Serbian politician (1973–2024)

Andrea Galgó Ferenci (also rendered as Andrea Galgó-Ferenci; Андреа Галго Ференци; 8 November 1973 – December 2024) was a Serbian politician from the country's Hungarian community. She was briefly a member of the Serbian parliament in 2007, serving with the Alliance of Vojvodina Hungarians (VMSZ).

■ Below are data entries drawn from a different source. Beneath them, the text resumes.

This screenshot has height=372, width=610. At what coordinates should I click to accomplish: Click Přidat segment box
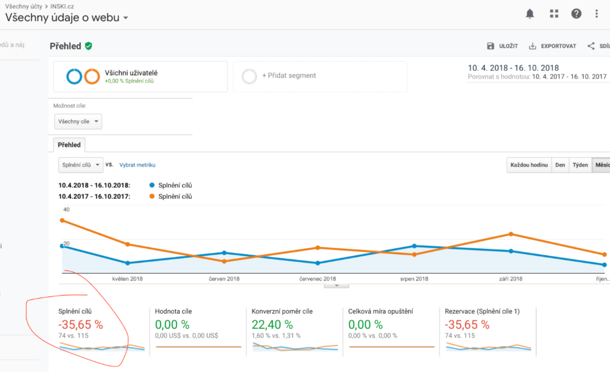[320, 76]
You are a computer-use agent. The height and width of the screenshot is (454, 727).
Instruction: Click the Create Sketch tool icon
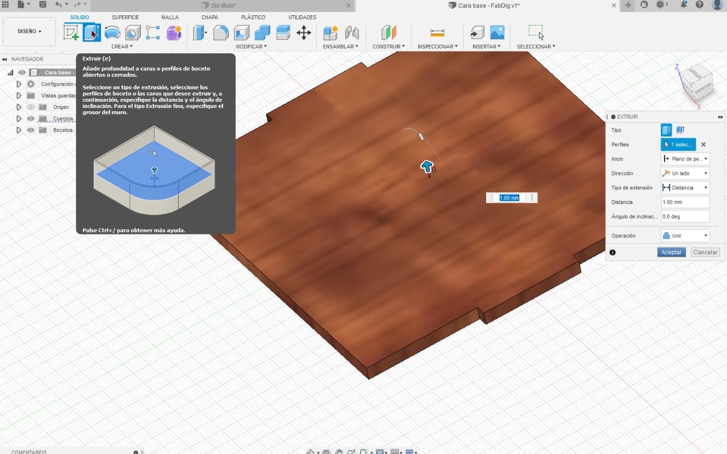click(71, 32)
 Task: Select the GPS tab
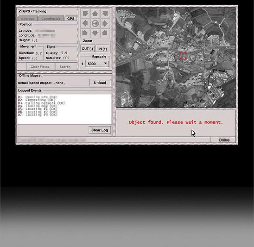click(71, 18)
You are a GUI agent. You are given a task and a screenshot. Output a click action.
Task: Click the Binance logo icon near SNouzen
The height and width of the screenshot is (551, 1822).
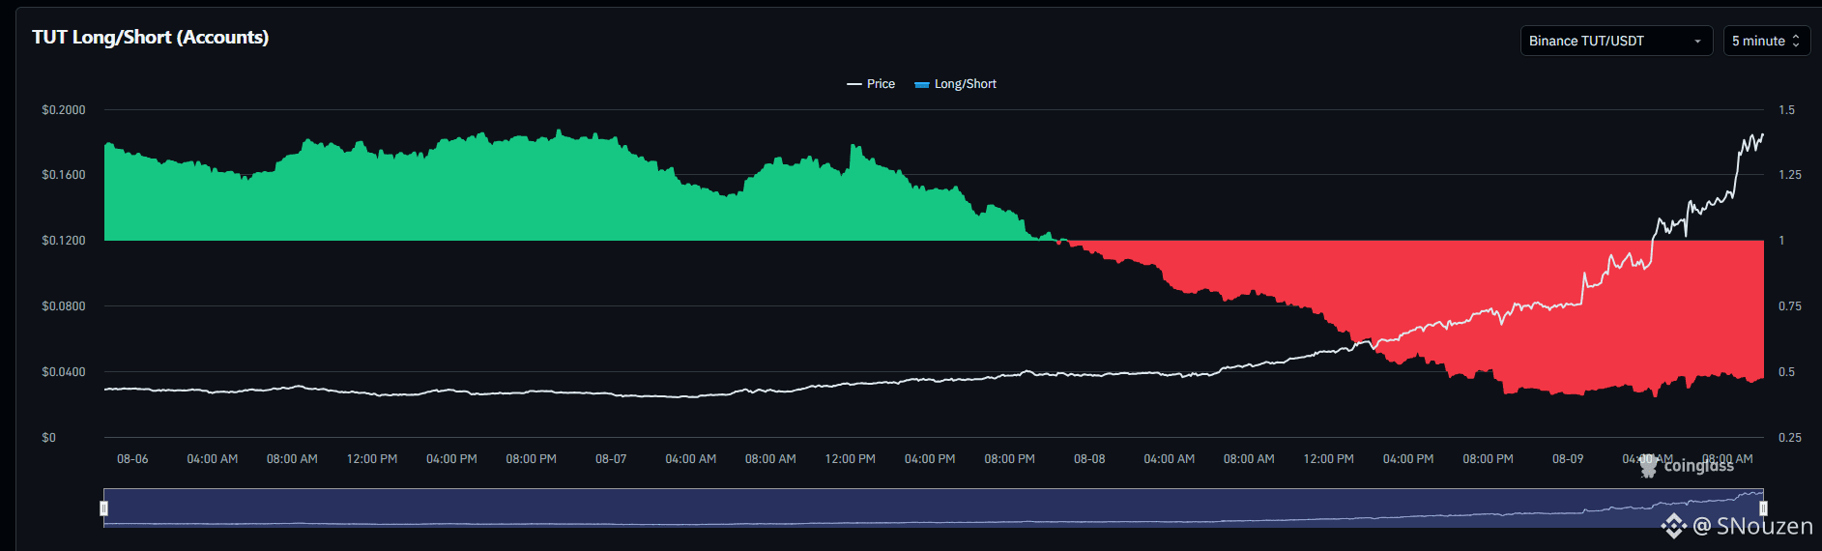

==Early life and private career==
Galgó Ferenci was born in Bečej in what was then the Socialist Autonomous Province of Vojvodina in the Socialist Republic of Serbia, Socialist Federal Republic of Yugoslavia. She graduated from the Faculty of Economics at the Subotica campus of the University of Novi Sad and was a professor at the Higher School of Economics and Commerce in Bečej.

==Politician==
Galgó Ferenci was given the 157th position on the VMSZ's electoral list in the 2007 Serbian parliamentary election. The list won three mandates, and she was subsequently included in her party's assembly delegation. (From 2000 to 2011, Serbian parliamentary mandates were awarded to sponsoring parties or coalitions rather than to individual candidates, and it was common practice for the mandates to be assigned out of numerical order. Galgó Ferenci's position on the list had no formal bearing on her chances of election.) The VMSZ served in opposition to Vojislav Koštunica's government during this sitting of parliament.

Galgó Ferenci was appointed a substitute member of Serbia's delegation to the Parliamentary Assembly of the Council of Europe (PACE) on 25 June 2007. She did not serve with any of the assembly's parliamentary groupings.

She resigned from the national assembly on 16 July 2007. Her membership in the PACE, which was conditional on her membership in the national assembly, came to an end on 1 October 2007.

She later received the ninth position on the electoral list of the Hungarian Coalition, a multi-party alliance led by the VMSZ, for the Bečej municipal assembly in the 2008 Serbian local elections. The list won a plurality victory with thirteen out of thirty-six seats, although she did not take a mandate afterward.

Serbia's electoral system was reformed in 2011 such that all mandates were awarded to candidates on successful lists in numerical order. Galgó Ferenci appeared in the thirty-fifth position (out of thirty-six) on the VMSZ's list for Bečej in the 2012 Serbian local elections. This was too low for election to be a realistic prospect, and she was not elected when the list won eight seats. During the post-election negotiations for a new local coalition government, Galgö Ferenci and Ištvan Acsai left the VMSZ to form a local citizen's group called For Bečej. On 16 July 2012, she was appointed to the Bečej municipal council (i.e., the executive branch of the local government) with responsibility for education, culture, and civil society. She was dropped from the council on 29 January 2015, when the VMSZ joined the local government.

==Death==
Galgó Ferenci was reported missing by her family on 23 December 2024, and her body was found in Bečej on 31 December. She was 51. Police have ruled out third-party involvement in her death.